■ **PROBLEM TO WORK ON**
Copy the data that appears below exactly. Drop the pictures.

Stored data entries

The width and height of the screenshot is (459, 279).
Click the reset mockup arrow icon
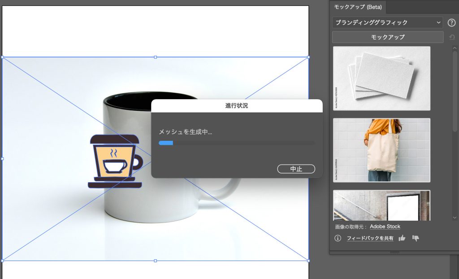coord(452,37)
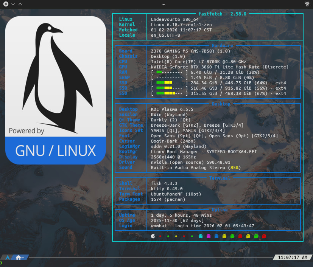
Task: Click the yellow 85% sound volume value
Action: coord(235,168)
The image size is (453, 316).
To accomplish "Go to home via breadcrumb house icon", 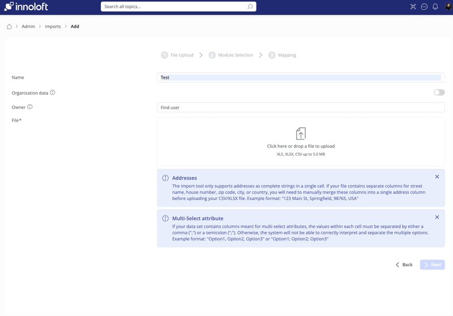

■ **SOLUTION TO THIS EXERCISE**
The width and height of the screenshot is (459, 279).
Click the reset mockup arrow icon
coord(452,37)
Task: Click the yellow 85% sound volume value
Action: coord(235,168)
The image size is (453, 316).
To accomplish "Go to home via breadcrumb house icon", 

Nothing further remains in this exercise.